Real Madrid's win over PSG can be a turning point in a so-far disappointing season

Real Madrid fans at the Bernabeu on Wednesday fell just short of singing "can we play you every week?" during the raucous celebrations that greeted their team's second and third goals. But there was a similar sentiment bubbling under the surface of the unbridled joy in the stands: can we play in the Champions League every week?

Ever since Zinedine Zidane took over as Madrid manager in January 2016 his side have risen to the occasion in Europe. One of his earliest assignments was to overturn a 2-0 deficit against Wolfsburg, which proved the launch pad for a timely boost of confidence that carried Real to the summit of Europe and within a point of matching Barcelona's La Liga total, having been 10 points adrift with eight games remaining.

After Wolfsburg, when a Cristiano Ronaldo free kick found its way through the tightest of cracks in the defensive wall to seal a 3-0 win, Real didn't lose a single game for the remainder of 2015-16.

Zidane will hope Wednesday's cathartic victory will provide a similar catalyst to end a disastrous domestic campaign on a slightly higher note and the European season where they started it, as holders of the Champions League. If that comes to fruition, they would become first side since Bayern Munich in 1976 to win the continent's elite club competition three times on the bounce.

On Thursday, as the pro-Madrid press revelled in what was a stirring victory there was of course no mention of the perils that lie ahead: Barcelona, Pep Guardiola's free-flowing Manchester City or a Liverpool team that put five past Porto in the Estadio do Dragao and are capable of doing the same to pretty much any side in Europe.

For now, Madrid did what was needed to turn the immediate corner. An away goal will almost certainly seal the tie -- although PSG know as well as anyone that miracles do happen -- and that is more than any but the most ardent of Madridistas would have bet the mortgage against on Wednesday morning. The last time Madrid failed to score in a home or away Champions League game was against Man City almost two years ago.

But Zidane and his side must now turn their attention back to the more mundane matter of La Liga, a ship that sailed some time ago and is now more than at any stage previously this season an unwelcome set of stops on a luxury European cruise.
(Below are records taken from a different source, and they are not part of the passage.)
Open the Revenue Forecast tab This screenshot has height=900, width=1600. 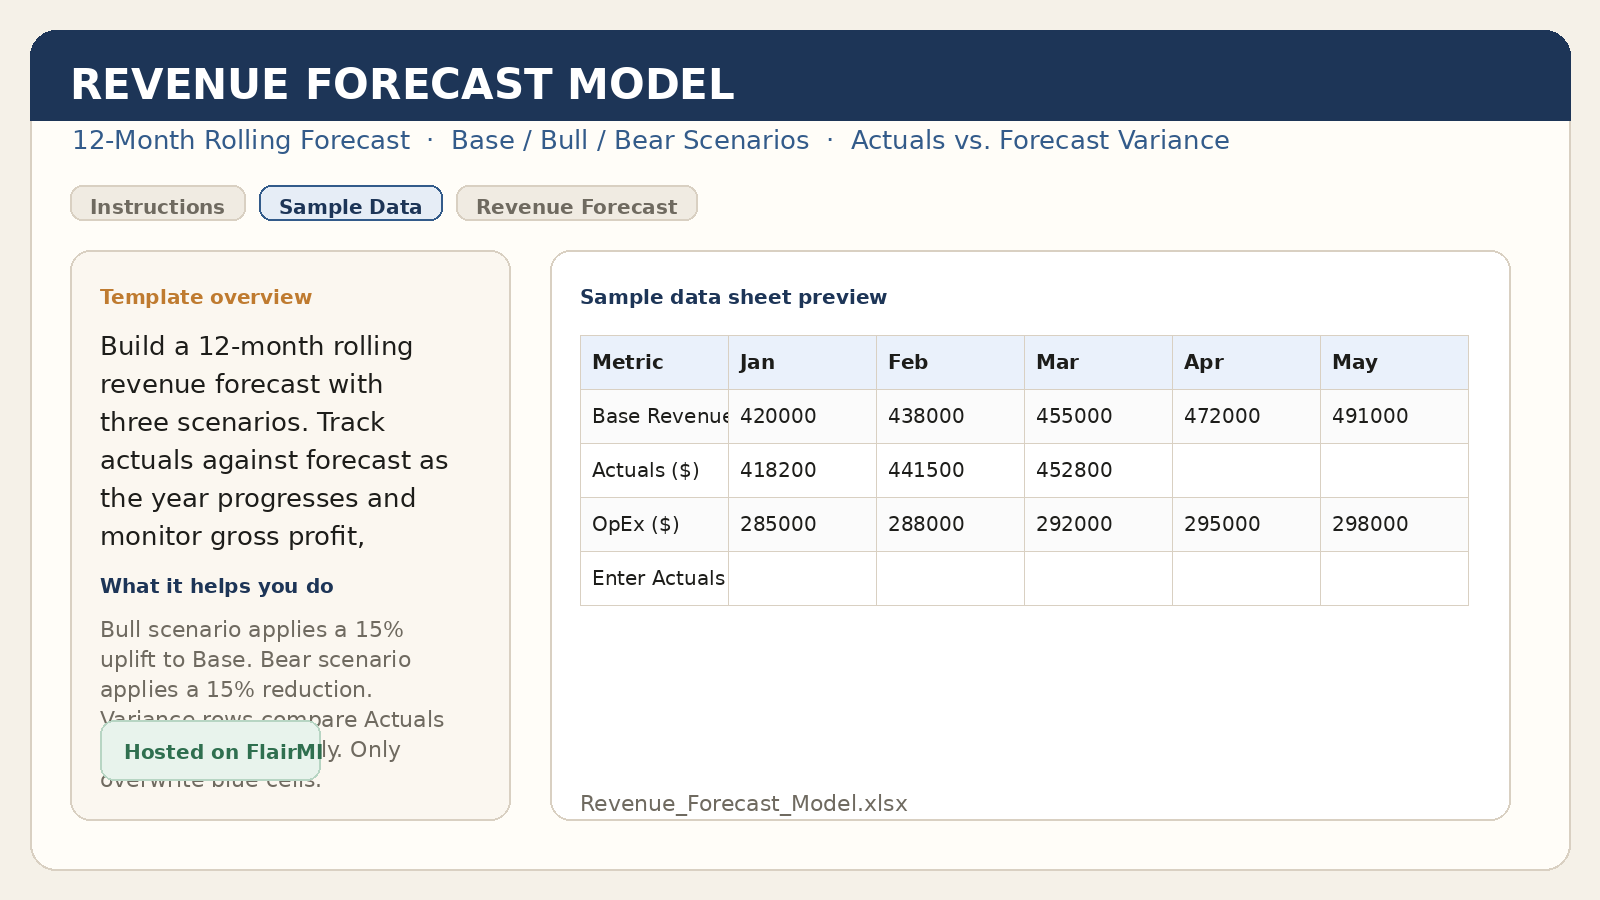pyautogui.click(x=576, y=206)
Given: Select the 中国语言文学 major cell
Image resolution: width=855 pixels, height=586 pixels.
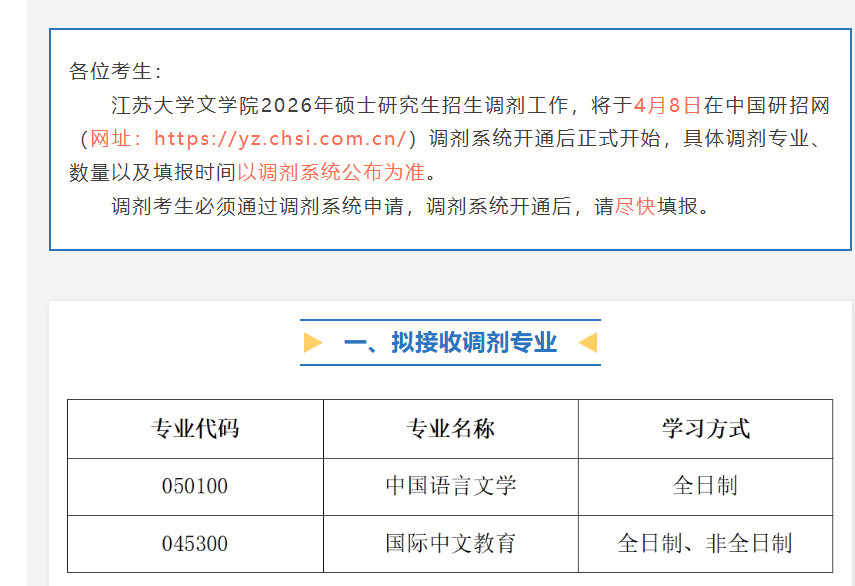Looking at the screenshot, I should (450, 486).
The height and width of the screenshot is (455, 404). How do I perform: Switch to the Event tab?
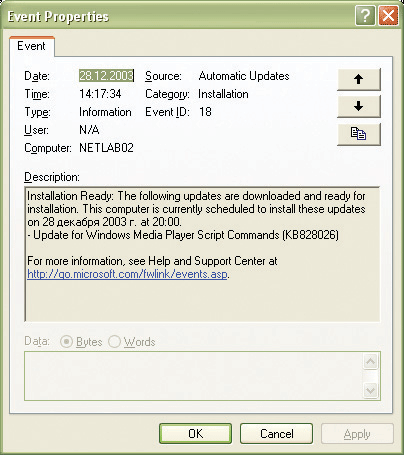(x=31, y=46)

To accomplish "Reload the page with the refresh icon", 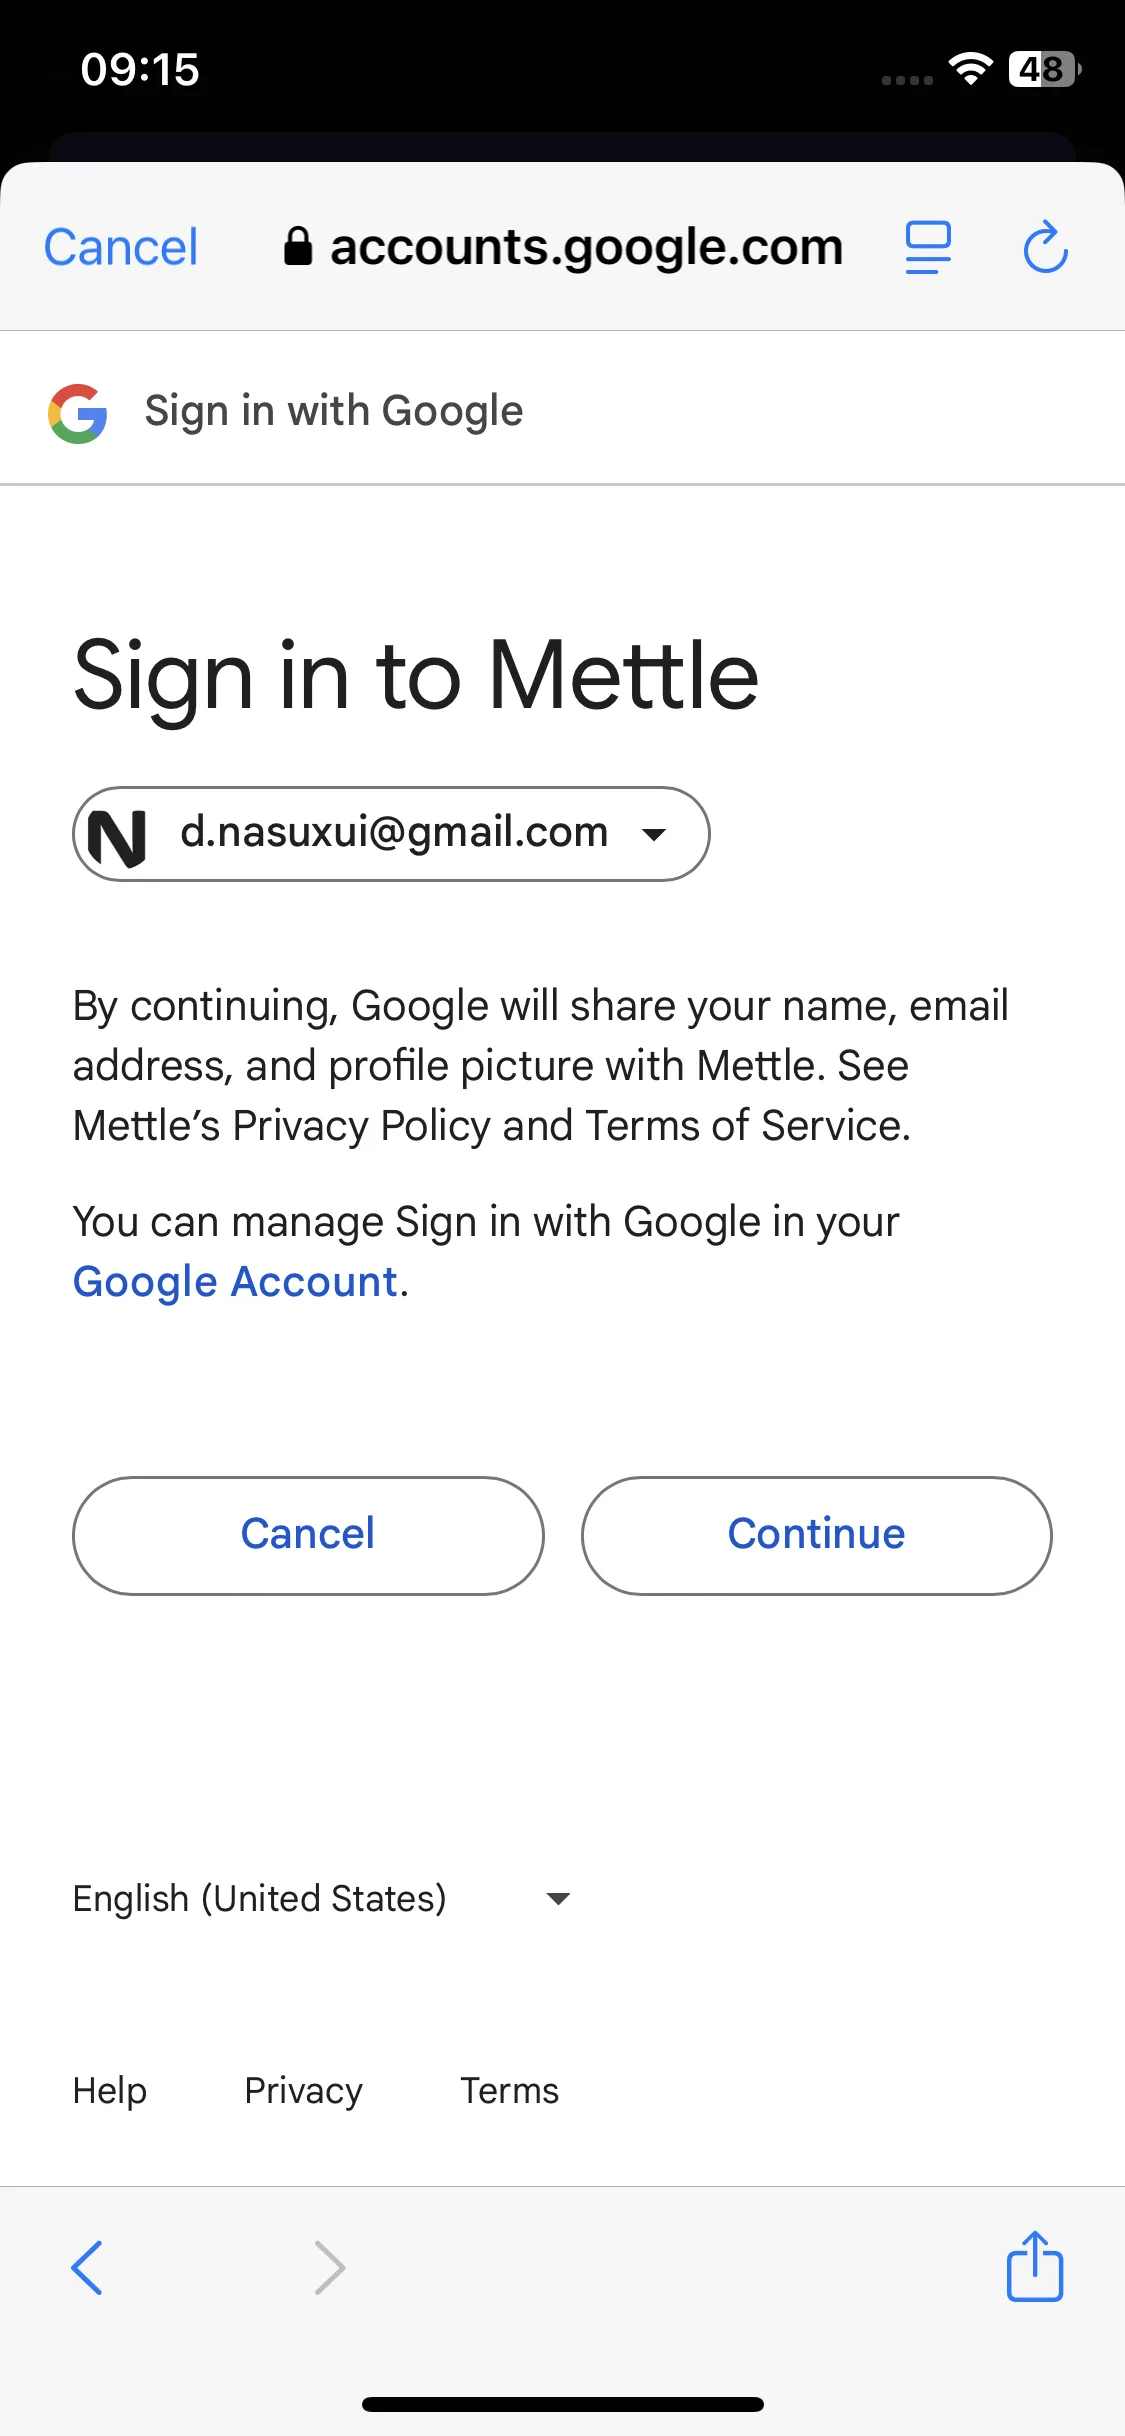I will (1046, 247).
Domestic games will help to keep players in trim but may also serve to deprive Zidane of key personnel in the Champions League. There is also the lingering spectre of Europa League football next season to consider, although that nightmare scenario has faded along with Valencia's title challenge and Villarreal's form.

Even so, the comfort of fourth in La Liga offering direct qualification this season is not something that Florentino Perez will take much from himself. The fact that his €497 million squad are only seven points better off than Eibar, a club with an entire annual budget more or less equal to Ronaldo's yearly salary, is hardly where Real Madrid's infamously demanding fans would normally expect to be.

After the PSG game, goal scorer Adrien Rabiot noted: "It's all well and good putting eight goals past Dijon, but it's in matches like this that you have to stand up and be counted."

This season, Madrid have faced entirely the opposite problem. The list of sides to have taken points from the reigning champions in La Liga is extensive and not exclusive: Valencia, Levante (twice), Girona, Atletico Madrid, Athletic Bilbao, Barcelona, Villarreal, Celta Vigo and Real Betis.

The latter pulled off a perfect smash-and-grab in the Bernabeu last September and have beaten the sides currently occupying sixth and fifth as well as Madrid over the course of the season. Quique Setien is a coach who favours attacking football and that has led to some remarkable results: Betis have scored three or more five times but only three of those games were victories. They have also shipped four or more four times and conceded 10 across two consecutive games in October. Only two sides have conceded more than Betis' 45 and they are both unsurprisingly rooted in the relegation zone. Betis are eighth and four points off Villarreal in fifth: only five sides have scored more than Setien's wildly erratic swashbucklers.

Zidane's side have five Liga fixtures in two weeks before the return leg against PSG, four of which are against teams in the bottom half of the table. A haul of 15 points in those games would go a long way towards preventing disaster in La Liga and allow the Frenchman's players the luxury of focusing entirely on the only tournament that matters now. As Sergio Ramos admitted after Real Sociedad were afforded a couple of free second-half goals last weekend: "I'd be lying if I said we weren't thinking about PSG."

With that job halfway done, there should be no excuses remaining for further domestic slip-ups between now and March 6. Take an eye off the ball in the Villamarin and it's likely to wind up in the back of the net.